We just saw James Blackshaw in Buffalo. If you don't know James Blackshaw then you can thank me for introducing you to his music after checking out the youtube video below. James is an English boy who plays instrumental compositions on his 12 string acoustic guitar. He does so beautifully, with notes tumbling and falling like the colours in a kaleidoscope. The fingers of his right hand move like little robotic limbs while his left hand, when it's not simply resting, moves with a languid grace. In technical terms he is the most impressive musician I've ever seen. But I'm not a musician so I might not be qualified to back that claim up. However I can say without fear of contradiction that watching James perform is delightfully hypnotic. Both visually and aurally.
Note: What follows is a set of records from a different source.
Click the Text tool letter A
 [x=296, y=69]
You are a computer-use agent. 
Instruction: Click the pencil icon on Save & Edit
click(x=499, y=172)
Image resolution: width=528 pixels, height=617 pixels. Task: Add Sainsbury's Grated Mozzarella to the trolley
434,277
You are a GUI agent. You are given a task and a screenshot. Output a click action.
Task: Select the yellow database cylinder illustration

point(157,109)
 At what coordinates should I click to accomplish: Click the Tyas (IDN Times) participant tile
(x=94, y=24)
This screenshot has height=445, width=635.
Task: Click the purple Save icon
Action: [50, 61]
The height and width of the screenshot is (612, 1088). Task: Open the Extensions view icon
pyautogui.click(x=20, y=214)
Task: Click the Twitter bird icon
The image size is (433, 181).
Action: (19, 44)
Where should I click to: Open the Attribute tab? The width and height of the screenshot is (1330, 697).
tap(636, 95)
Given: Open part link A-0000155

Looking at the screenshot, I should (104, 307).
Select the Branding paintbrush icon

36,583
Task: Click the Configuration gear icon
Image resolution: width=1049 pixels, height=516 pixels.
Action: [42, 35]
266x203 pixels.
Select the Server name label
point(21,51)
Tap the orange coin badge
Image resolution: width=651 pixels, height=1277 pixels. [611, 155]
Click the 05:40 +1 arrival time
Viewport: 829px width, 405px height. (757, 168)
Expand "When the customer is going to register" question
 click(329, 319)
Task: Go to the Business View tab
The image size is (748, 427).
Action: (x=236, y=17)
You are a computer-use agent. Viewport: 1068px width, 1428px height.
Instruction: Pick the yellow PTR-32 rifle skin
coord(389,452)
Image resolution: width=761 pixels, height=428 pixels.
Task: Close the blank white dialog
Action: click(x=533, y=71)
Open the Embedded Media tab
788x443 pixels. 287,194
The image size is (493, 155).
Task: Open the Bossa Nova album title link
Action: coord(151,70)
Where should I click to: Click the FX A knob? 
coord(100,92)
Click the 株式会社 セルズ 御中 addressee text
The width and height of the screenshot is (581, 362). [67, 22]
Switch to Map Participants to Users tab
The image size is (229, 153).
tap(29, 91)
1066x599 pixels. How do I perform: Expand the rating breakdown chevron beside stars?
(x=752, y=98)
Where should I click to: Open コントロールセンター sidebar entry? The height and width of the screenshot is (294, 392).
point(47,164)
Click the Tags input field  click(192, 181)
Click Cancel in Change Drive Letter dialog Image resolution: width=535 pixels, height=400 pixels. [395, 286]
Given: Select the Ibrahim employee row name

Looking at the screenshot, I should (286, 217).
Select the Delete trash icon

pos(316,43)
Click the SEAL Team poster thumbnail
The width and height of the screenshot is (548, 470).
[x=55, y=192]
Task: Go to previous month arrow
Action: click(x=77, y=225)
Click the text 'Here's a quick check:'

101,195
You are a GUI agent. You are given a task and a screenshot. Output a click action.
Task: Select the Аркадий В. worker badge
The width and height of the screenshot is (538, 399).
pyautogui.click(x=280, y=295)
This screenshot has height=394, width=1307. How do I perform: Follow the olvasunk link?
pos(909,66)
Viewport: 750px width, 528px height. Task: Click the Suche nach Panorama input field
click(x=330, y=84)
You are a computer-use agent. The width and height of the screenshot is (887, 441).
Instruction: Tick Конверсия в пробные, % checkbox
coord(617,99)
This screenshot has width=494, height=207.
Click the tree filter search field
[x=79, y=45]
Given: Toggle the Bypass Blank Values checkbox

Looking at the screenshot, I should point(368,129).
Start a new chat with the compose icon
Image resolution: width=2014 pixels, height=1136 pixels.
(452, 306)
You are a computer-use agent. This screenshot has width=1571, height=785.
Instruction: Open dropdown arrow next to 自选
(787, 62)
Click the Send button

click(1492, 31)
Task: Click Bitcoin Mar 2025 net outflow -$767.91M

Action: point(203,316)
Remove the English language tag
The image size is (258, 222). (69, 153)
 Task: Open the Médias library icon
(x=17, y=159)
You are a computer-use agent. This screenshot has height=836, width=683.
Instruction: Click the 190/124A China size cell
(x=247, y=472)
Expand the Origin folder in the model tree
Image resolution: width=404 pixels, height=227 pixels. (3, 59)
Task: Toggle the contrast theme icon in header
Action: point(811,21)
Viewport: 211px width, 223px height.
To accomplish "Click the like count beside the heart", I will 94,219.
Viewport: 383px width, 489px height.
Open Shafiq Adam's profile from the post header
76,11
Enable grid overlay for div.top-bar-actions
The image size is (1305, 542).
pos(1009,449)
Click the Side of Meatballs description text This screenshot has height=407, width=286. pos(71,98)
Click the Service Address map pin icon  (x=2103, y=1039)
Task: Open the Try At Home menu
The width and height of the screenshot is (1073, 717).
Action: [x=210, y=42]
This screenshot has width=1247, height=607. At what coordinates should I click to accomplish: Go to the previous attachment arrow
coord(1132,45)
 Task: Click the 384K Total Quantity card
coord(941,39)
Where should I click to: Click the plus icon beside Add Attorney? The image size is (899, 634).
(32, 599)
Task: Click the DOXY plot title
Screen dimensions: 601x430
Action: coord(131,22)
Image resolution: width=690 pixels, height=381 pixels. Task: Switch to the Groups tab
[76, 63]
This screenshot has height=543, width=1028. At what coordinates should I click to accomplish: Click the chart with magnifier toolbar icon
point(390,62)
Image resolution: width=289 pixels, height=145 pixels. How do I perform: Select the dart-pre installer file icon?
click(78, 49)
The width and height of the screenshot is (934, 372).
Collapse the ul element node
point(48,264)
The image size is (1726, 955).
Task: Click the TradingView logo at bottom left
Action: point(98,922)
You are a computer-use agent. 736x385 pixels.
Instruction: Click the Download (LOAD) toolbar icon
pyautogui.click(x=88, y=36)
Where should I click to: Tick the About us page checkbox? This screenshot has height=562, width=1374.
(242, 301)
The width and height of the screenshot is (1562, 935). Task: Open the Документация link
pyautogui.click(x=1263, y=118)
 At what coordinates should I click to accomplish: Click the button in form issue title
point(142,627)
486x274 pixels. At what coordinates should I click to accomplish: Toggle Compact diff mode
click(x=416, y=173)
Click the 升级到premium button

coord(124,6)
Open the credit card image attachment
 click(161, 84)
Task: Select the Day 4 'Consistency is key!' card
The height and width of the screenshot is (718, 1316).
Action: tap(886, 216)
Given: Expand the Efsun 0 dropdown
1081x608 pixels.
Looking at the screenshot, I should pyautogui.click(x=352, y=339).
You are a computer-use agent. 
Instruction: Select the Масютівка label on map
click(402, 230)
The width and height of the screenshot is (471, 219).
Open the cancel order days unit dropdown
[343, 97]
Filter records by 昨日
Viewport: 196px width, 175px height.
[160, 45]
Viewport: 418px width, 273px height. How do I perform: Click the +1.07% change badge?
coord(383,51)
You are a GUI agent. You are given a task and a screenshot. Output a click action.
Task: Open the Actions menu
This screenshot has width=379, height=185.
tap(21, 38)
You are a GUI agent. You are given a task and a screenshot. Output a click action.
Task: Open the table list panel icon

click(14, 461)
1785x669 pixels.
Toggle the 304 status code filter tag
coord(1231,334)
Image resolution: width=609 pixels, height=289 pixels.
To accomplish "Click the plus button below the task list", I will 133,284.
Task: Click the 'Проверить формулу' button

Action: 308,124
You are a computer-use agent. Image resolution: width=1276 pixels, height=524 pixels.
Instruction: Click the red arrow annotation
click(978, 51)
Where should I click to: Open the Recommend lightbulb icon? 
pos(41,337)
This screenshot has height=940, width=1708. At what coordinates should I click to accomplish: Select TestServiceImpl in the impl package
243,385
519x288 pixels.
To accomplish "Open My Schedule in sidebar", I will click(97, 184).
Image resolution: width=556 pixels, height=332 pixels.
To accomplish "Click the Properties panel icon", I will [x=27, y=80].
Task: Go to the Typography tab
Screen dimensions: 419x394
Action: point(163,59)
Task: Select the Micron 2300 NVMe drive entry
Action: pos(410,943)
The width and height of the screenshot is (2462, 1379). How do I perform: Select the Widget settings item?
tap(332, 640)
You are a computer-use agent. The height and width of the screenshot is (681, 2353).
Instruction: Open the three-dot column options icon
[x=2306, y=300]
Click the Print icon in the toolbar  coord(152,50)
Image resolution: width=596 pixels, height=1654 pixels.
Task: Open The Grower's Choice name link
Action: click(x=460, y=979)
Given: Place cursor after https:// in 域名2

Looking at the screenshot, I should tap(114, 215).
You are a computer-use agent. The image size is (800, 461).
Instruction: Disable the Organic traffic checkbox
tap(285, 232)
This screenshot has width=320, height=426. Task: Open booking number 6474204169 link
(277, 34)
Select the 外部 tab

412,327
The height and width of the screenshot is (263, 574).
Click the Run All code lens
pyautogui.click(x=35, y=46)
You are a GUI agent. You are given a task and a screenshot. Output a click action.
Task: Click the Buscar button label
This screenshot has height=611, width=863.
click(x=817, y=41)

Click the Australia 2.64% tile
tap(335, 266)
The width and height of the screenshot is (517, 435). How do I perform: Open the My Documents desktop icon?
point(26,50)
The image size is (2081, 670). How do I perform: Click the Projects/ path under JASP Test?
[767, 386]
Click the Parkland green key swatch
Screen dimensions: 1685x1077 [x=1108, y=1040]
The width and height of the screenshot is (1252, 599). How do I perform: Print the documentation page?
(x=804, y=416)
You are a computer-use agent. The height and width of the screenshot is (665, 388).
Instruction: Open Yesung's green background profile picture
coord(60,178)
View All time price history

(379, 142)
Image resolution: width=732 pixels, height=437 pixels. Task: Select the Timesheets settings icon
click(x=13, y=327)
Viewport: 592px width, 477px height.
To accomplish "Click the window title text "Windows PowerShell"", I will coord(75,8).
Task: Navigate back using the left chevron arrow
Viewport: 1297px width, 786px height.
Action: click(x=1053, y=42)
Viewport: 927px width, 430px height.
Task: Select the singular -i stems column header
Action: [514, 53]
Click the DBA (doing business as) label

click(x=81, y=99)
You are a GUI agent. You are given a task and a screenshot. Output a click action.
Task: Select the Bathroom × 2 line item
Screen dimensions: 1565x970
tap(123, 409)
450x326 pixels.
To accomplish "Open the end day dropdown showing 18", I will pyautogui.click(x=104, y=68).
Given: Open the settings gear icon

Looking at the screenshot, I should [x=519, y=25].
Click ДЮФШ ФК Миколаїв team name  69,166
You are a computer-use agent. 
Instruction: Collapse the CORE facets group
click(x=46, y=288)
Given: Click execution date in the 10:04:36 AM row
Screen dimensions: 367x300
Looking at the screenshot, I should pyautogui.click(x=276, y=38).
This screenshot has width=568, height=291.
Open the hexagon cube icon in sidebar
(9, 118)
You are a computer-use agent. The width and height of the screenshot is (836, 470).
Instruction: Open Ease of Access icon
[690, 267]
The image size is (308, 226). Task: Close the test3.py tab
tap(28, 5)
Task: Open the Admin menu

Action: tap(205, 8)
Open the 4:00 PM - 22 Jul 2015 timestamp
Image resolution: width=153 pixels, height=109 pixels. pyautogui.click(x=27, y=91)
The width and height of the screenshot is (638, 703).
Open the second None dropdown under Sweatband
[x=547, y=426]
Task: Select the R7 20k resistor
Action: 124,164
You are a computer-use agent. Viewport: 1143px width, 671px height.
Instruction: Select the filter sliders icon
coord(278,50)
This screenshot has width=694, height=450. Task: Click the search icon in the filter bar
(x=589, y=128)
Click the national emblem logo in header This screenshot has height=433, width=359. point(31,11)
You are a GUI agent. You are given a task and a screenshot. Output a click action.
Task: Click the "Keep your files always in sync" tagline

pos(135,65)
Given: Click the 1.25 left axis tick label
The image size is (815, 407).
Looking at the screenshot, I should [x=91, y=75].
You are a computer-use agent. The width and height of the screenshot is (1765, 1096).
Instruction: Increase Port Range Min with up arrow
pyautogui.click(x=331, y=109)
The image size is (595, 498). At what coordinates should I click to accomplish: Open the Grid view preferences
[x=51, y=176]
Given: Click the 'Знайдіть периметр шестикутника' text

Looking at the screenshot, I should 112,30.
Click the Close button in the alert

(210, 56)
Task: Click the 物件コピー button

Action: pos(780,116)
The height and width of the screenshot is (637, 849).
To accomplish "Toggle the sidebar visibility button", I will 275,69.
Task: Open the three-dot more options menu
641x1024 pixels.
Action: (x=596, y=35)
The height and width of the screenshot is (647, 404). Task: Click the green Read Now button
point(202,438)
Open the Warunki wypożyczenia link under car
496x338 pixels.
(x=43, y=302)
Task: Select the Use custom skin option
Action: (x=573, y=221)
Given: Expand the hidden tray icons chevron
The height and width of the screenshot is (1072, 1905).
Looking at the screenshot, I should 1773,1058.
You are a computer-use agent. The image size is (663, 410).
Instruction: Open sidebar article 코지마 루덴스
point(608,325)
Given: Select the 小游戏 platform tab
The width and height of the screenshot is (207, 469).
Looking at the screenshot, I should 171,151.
I mention this because James had played a gig in NYC the night before and had taken an 8 hour Greyhound bus trip to get to this snowy cold city. Now if you take an 8 hour bus trip out of London you will be pretty close to running out of towns and cities to play in. I find that more often than not what lies behind the differences between British and American culture is the scale of the two countries. The more time I spend here the more differences I notice. Like why can you see so much leg under the door of an American public bathroom door? Seeing underpants around the legs of musicians I admire is not helpful. But the big difference I'm noticing right now is the cold. Being Brits James and I exchanged a few words about the weather in Buffalo before his show. Words like "fucking hell it's cold" and other undeniable truths.

I say undeniable truths but actually I think someone is lying about the world. The latitude of Buffalo is 42.886N. Which is further south than Nice and all of the Cote D'Azure. Which is different from Buffalo in many ways. But mostly because it's warm. Even when it's not warm in Southern France it's not this cold. I know science tells us the explanation for this is the Gulf Stream. But when I'm this cold and I try and I'm supposed to be further south than Biarritz and I'm asked to believe it's because the sea is a couple of degrees warmer off Blackpool then I'm starting to lose enough trust in science to think that the flat earth society might be on to something.

It doesn't help either that Americans use Fahrenheit. When people here say it's minus two they don't mean minus two Celsius, they mean minus two Fahrenheit. Now minus two Celsius is cold. It's below the freezing point of water right? and having grown up in the North of England I'm pretty familiar with it. Minus two Fahrenheit is minus 17 Celsius. Which is below the freezing point of my brain. When Britain had a cold snap recently the temperature in a town in Cheshire fell to minus 18 Celsius and every TV news broadcaster sent a crew to report on it. When it's minus two Fahrenheit here... no one bats an eyelid. Which is probably as well because it might freeze shut.